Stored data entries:
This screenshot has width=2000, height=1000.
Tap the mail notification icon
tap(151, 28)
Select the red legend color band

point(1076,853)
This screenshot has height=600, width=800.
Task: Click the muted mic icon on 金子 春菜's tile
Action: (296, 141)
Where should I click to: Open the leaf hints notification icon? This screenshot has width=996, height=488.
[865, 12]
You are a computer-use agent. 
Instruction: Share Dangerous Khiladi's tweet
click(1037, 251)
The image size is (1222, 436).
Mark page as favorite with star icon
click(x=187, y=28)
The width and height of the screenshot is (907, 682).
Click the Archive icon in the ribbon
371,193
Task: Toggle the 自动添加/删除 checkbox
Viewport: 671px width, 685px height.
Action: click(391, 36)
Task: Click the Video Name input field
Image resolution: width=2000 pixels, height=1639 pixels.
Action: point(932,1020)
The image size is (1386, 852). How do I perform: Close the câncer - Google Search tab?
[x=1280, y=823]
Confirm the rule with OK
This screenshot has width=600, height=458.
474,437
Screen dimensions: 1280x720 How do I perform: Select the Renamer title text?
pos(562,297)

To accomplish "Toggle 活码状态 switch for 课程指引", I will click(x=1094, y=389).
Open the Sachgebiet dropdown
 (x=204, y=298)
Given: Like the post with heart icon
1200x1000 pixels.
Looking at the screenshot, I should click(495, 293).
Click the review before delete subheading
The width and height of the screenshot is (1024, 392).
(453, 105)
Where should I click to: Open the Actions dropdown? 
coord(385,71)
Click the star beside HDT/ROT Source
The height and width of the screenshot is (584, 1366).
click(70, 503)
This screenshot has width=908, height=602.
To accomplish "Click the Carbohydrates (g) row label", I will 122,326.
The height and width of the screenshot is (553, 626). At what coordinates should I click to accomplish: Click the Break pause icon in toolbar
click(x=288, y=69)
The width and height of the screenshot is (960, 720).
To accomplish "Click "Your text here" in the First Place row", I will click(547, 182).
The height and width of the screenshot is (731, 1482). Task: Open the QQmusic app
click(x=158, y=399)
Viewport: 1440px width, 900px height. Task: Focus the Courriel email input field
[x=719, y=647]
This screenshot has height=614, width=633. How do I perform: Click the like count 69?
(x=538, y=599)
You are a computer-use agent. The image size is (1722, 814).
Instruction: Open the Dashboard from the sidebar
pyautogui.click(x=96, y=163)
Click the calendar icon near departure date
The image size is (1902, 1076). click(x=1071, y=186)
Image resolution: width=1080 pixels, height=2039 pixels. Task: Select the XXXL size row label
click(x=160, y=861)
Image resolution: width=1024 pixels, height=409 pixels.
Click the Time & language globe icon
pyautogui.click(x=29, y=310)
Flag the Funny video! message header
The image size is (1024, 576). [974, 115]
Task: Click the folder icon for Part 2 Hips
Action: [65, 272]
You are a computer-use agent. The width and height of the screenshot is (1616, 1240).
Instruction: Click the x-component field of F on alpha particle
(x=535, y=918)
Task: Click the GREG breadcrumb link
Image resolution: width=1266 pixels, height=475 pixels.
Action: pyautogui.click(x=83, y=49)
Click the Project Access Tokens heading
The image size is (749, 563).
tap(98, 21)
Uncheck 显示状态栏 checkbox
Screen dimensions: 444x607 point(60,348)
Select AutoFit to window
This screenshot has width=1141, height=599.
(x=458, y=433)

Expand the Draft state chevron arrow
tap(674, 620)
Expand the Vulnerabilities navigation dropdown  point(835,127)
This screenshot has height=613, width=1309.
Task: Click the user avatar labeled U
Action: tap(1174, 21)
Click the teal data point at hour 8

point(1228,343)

**Exercise details**
Copy all lines from the data that hold the word "Toggle".

**Output below**
Task: Toggle the 自动添加/删除 checkbox
To accomplish "Toggle 活码状态 switch for 课程指引", I will click(x=1094, y=389).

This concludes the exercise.